Mr Néry is fascinated by this globally spread community of freedivers and made sure to meet up with the underwater hunting Bajaus people when he was in the Philippines. “There were famous images of the Bajau going down with wooden guns and walking on the sea floor. We met them and went diving with them. The idea was to meet some of the originators of freediving. It was amazing. They’re fishing at minus-35 metres. Some have fins, some walk on the floor.”
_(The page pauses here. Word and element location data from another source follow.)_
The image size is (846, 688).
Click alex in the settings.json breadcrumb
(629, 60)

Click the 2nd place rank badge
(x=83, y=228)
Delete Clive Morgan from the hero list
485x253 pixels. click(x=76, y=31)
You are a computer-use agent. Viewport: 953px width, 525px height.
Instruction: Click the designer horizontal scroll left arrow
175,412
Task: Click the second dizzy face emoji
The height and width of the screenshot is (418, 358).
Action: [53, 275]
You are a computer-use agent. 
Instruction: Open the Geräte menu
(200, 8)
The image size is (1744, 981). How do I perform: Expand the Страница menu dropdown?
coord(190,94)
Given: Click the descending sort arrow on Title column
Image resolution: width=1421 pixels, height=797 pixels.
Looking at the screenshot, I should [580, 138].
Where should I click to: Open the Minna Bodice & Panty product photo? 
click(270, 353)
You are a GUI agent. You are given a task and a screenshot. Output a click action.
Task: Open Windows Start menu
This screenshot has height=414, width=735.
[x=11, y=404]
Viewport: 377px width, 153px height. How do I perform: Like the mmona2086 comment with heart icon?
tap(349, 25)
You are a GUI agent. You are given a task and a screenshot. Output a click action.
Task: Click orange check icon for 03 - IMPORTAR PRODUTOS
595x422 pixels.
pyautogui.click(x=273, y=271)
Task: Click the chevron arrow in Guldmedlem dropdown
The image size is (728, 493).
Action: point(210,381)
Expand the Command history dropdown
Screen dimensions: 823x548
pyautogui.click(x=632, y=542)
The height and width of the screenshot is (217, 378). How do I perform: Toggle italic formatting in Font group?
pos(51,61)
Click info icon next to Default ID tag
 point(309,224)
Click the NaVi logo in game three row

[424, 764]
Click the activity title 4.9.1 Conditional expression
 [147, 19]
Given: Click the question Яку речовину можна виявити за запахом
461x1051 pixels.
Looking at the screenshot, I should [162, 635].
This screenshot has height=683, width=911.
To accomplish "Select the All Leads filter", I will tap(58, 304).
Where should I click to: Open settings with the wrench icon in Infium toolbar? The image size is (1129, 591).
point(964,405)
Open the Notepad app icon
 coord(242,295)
Over the years, Mr Néry has seen a range of sea creatures, too: sharks, whales, dolphins and sea lions. “Some animals are predators, but it doesn’t mean that they’re dangerous. We’re not part of their meal, but you need to be careful because they are wild animals.” In fact, his most scary underwater incident came when he dived to minus-139 metres, after organisers accidentally set the dive line 10 metres deeper than planned. He blacked out, suffered a lung barotrauma and retired from competition, but within a month was diving again and has gradually been returning to the depths.
Now though, Mr Néry has bigger ambitions for the sport. “One of my big challenges is to bring the magic of the underwater world to the outside and to show that with movies and workshops. I really try to show that the underwater world is for everybody. Everyone can go enjoy it. Of course, not everyone will go to 100 metres, but just get in the sea, put the mask on, look at the fish and discover this other world.”